[Target position records]
[Begin]

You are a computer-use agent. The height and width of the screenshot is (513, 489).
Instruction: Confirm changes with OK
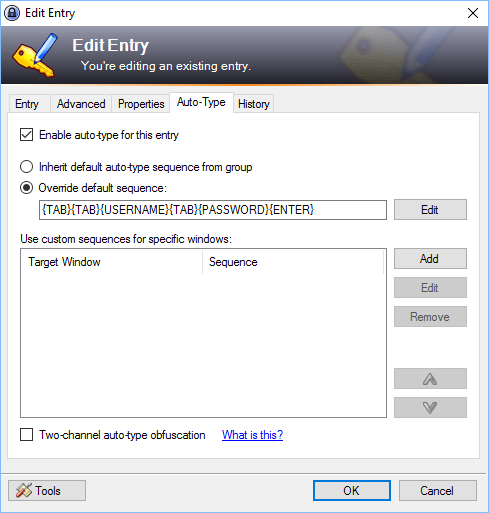(352, 490)
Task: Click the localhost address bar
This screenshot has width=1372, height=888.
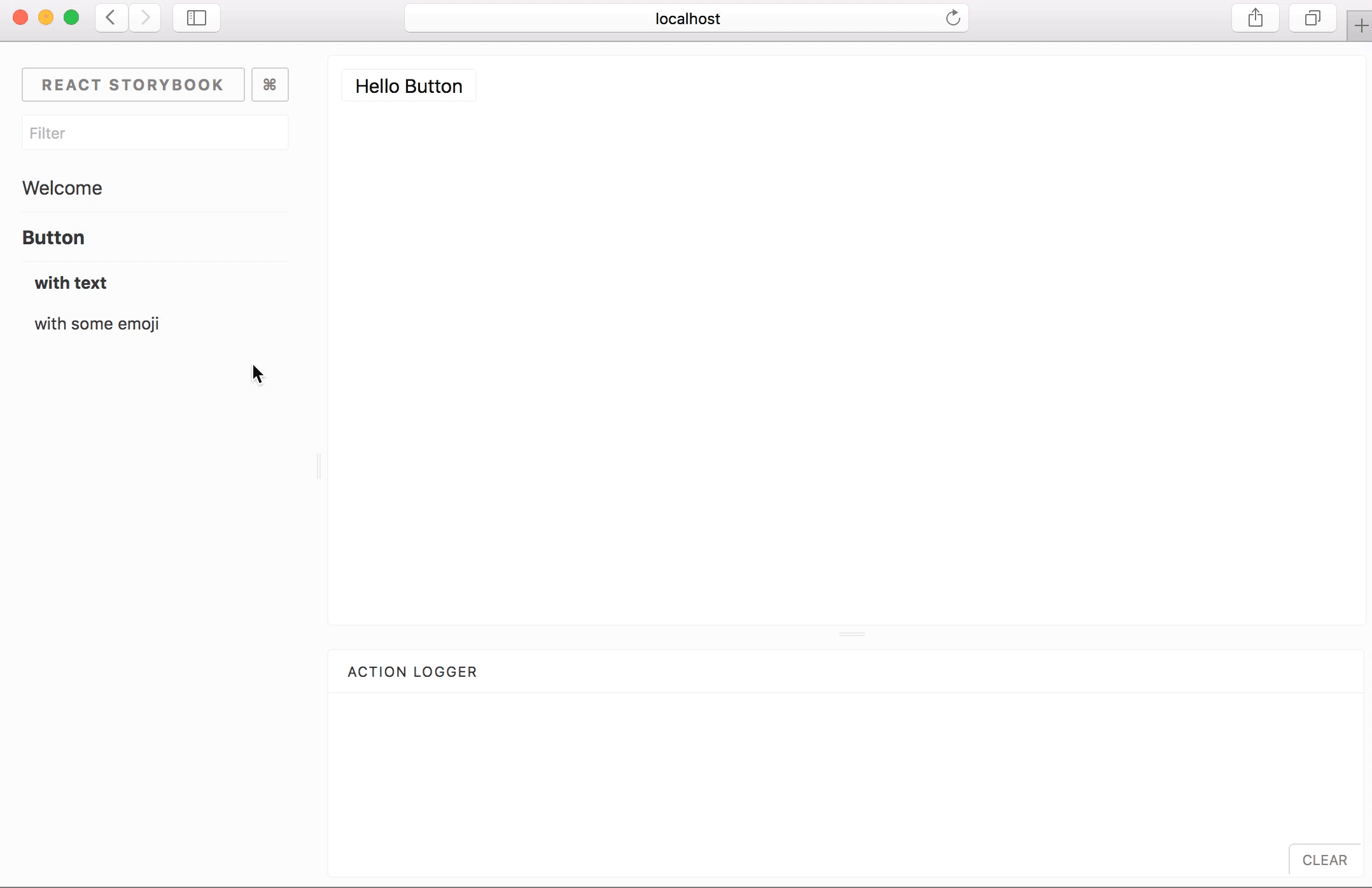Action: click(686, 18)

[End]

## Exercise goal
Rewrite the lines above, replacing each instance of "screenshot" with "screen capture" and leaving everything else unchanged. Omit the pictures from your answer.

## Exercise output
You are a computer-use agent. The height and width of the screen capture is (513, 489).
Instruction: Confirm changes with OK
(352, 490)
Task: Click the localhost address bar
This screen capture has width=1372, height=888.
Action: click(686, 18)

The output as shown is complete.